Another type of couple, the girlfriends, often a wee bit on the round side. They start off at a quite impressive trot, which lasts for as much as ten minutes and then becomes a walk and gossip session. Good exercise – for your tongue.

Mr Stretch is another character. He will run for a while and then park himself up and spend the next half an hour contorting his body, usually up against some park bench or other fixed object. He goes home and proudly declares that he ran for an hour. But we know the truth, Mr Stretchy.

Now we are coming up to the pros. Young, fit and mostly male. They hunt, sorry, exercise in groups of seven or eight and will often try to out sprint each other. Well, boys will be boys.

And then there is marathon man/woman. A seriously fit loner who keeps on going for hours without looking as though he or she is about to keel over and have a heart attack. These people make the rest of us mere mortals seem real slobs.

Finally, there is me. I'm in a minority. Not many cycle. I may get told off before long, as I'm not sure that my speed is acceptable – I'm not pushing very hard, but I still seem to go flying past most of the other cyclists. I would consider cycling on the roads, if is weren't for the fact that there are lots of cars around when I want to go out and there are the blasted traffic lights which mean I often have to stop and thus wrecks my rhythm.

Anyway, the slight pain is worth it. I always feel better, more alert and less tired when I'm fit.

But, those nasty smoke sticks have been calling out my name and, stupidly, I feel tempted.

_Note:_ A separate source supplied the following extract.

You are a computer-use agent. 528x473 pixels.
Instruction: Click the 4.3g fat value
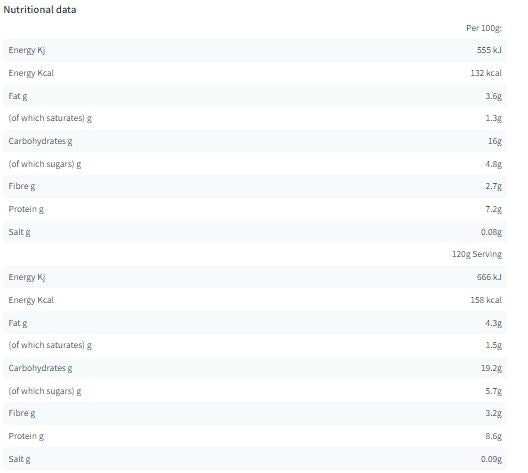pyautogui.click(x=494, y=323)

It's mad, I know, but I can't help myself. Living in a city and one or two other things also make me feel the 'need' for the calming effect of a cigarette. Weak willed, that's what I am.

An earful, skin full weekend

September 11, 2005 Me No Comments

An inquisitive mosquito came to an unfortunate end last night. It flew right into my ear and does not appear to have come out again. Initially, I was aware of it moving around, and this was quite an odd sensation. My other half tried to see the wee blighter, and shone a torch up my left lug hole. She saw nothing, but I could still feel it wriggling around. I lay on my side in the hope that the daft little vampire would find its way out, but I'm not that sure it did. So, what did I do? Well, we live in the era of the enormous encyclopaedia known as the world wide web, so I hunted around and low and behold, I found quite a lot about removing objects from ears and noted that a few sites suggested dripping olive oil into your ear canal as this will, a) kill the offending invader and b) flush the thing out.

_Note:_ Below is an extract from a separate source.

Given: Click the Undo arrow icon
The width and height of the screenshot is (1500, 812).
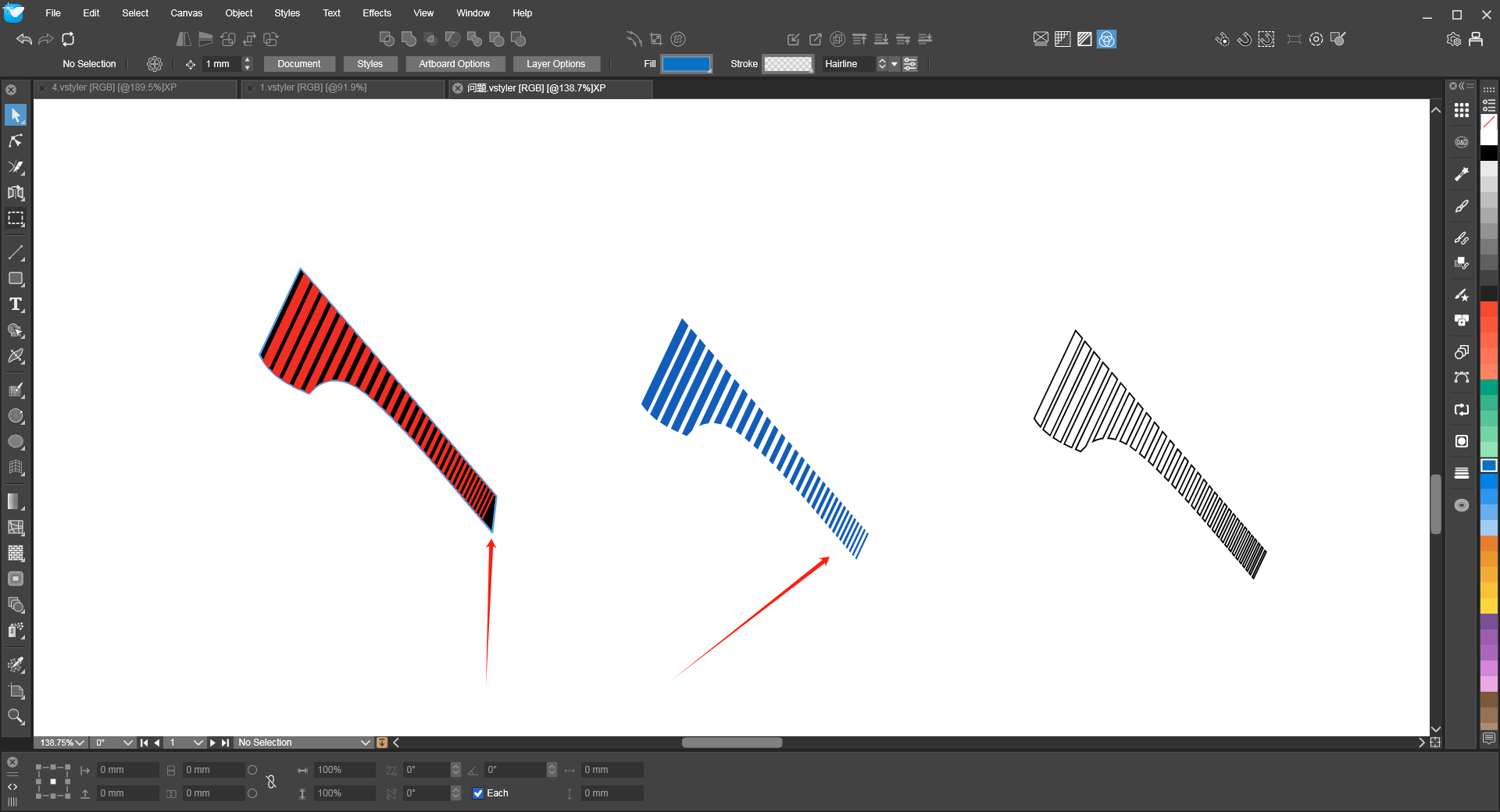Looking at the screenshot, I should click(x=24, y=39).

I tried the olive oil trick, but nothing came out, alas. Then I attempted to squirt some sterile saline solution into my ear, however nothing dripped out, either.

This evening I went off to the casualty section off our local hospital to see if they could see anything.

Was I worried? Not really, but I was not sure that having a decomposing mozzy inside me would do me that much good.

It was just too weird to be true.

Anyway, I cycled down to the casualty section, armed with my trusty electronic diary and my MP3 player, as I was expecting a long wait.

As it happened, there weren't that many people, in fact I walked up the the check in any briefly explained my predicament to the rather gruff nurse who was on duty. She took my I’D card details and told me to go and sit in the waiting area. Suffice it to say, I was very pleased with how quickly everything happened. The staff were of the 'long suffering, but courteous' variety. There was one of the local crazies in for his injection and he seemed to find my use of a mobile irritating and then, while drooling, muttered something, which I was only able to understand after some other Italians translated it for me into normal Italian. Our not of particularly sound mind friend wanted to know whether the psychiatrist was a man or a woman. Why this fellow thought I would know, I cannot fathom. Oh well, it livened of proceedings a little I suppose.

You may be wondering just what the doc found lodged in my ear. The answer is nothing. The little beast had not come to a sticky end as a result of encountering my earwax, nope – it had somehow found its way to freedom.

Apart from this little lowlight, I had an excellent weekend, ate too much (diet went on hold) and imbibed no small amount of red wine.

I suppose you could say at I had an earful and a skin full!